::: Dataset
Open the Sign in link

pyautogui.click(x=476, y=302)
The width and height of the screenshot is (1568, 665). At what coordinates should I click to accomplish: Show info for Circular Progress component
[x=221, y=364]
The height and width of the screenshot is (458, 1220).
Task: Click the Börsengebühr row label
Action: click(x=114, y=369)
::::::
### [Required task]
Please put each line of the records above into a numbered list, skipping any blank lines.

### [Answer to this task]
1. Open the Sign in link
2. pyautogui.click(x=476, y=302)
3. The width and height of the screenshot is (1568, 665). At what coordinates should I click to accomplish: Show info for Circular Progress component
4. [x=221, y=364]
5. The height and width of the screenshot is (458, 1220).
6. Task: Click the Börsengebühr row label
7. Action: click(x=114, y=369)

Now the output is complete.